Try it: Begin at the line containing "You are a GUI" and give again every line to the end of the records, exactly, without the pictures.

*** Available data Section Begins ***

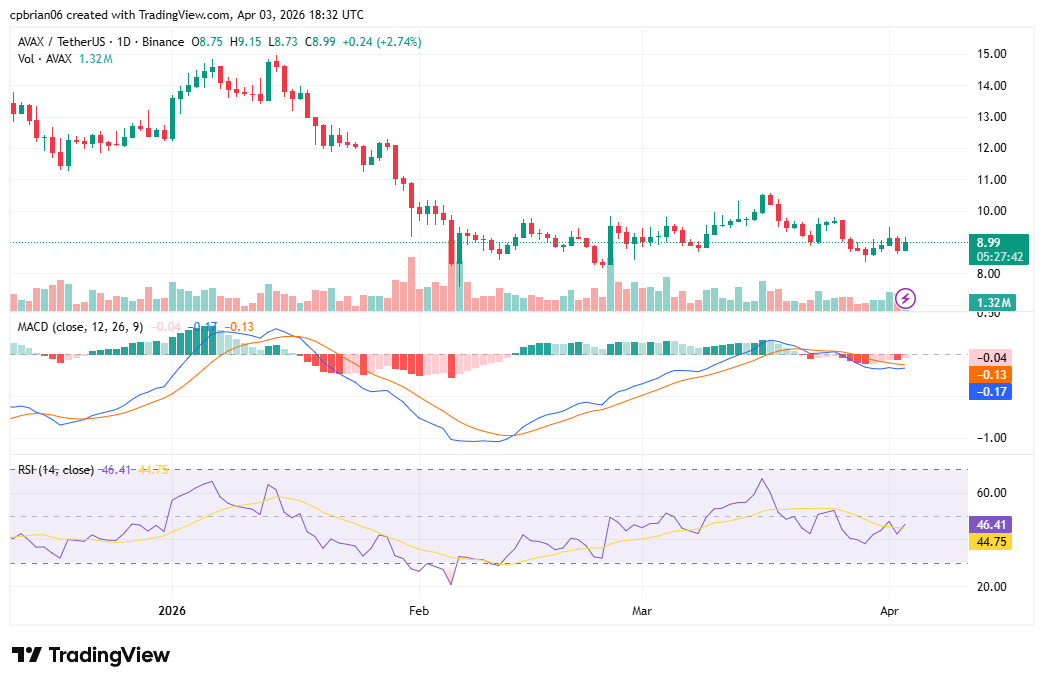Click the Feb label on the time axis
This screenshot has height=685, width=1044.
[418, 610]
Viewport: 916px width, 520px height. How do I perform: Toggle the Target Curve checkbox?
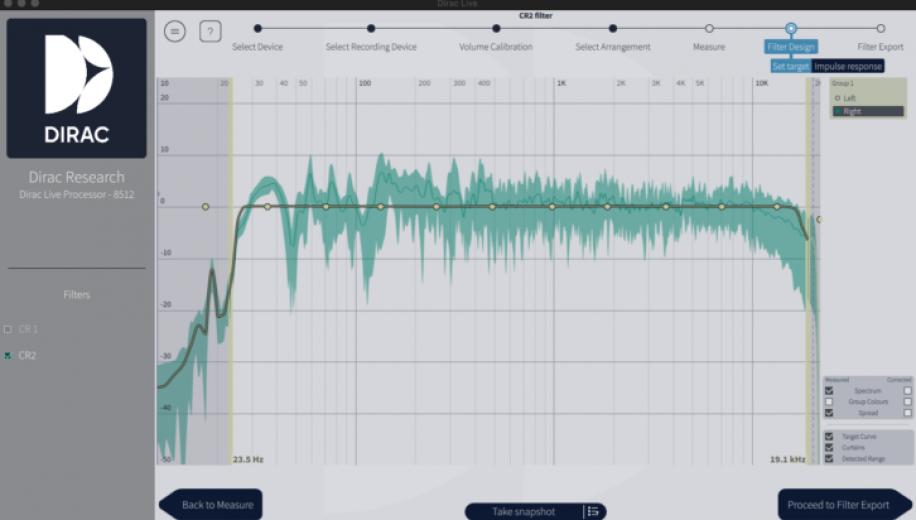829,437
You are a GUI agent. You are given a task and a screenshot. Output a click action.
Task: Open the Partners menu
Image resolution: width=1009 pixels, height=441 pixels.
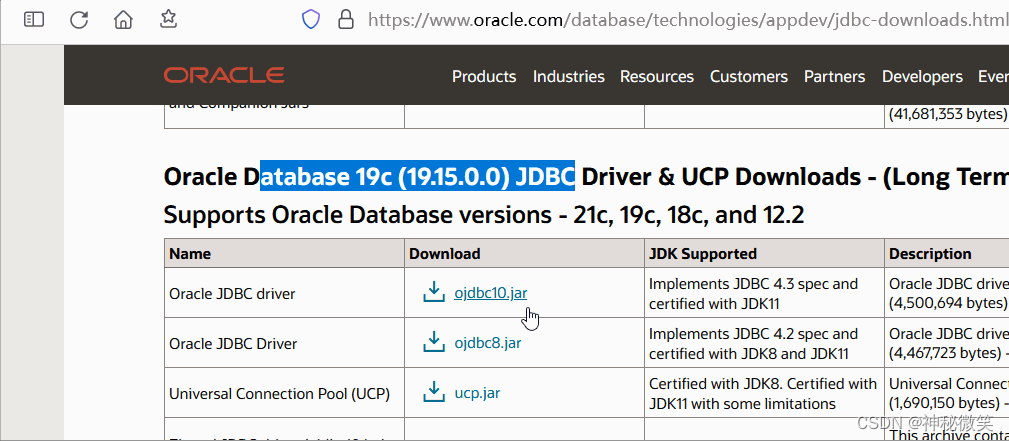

*** Available data Section Ends ***

Written solution:
You are a GUI agent. You are given a task and a screenshot. Output a click action.
Task: Open the Partners menu
Image resolution: width=1009 pixels, height=441 pixels.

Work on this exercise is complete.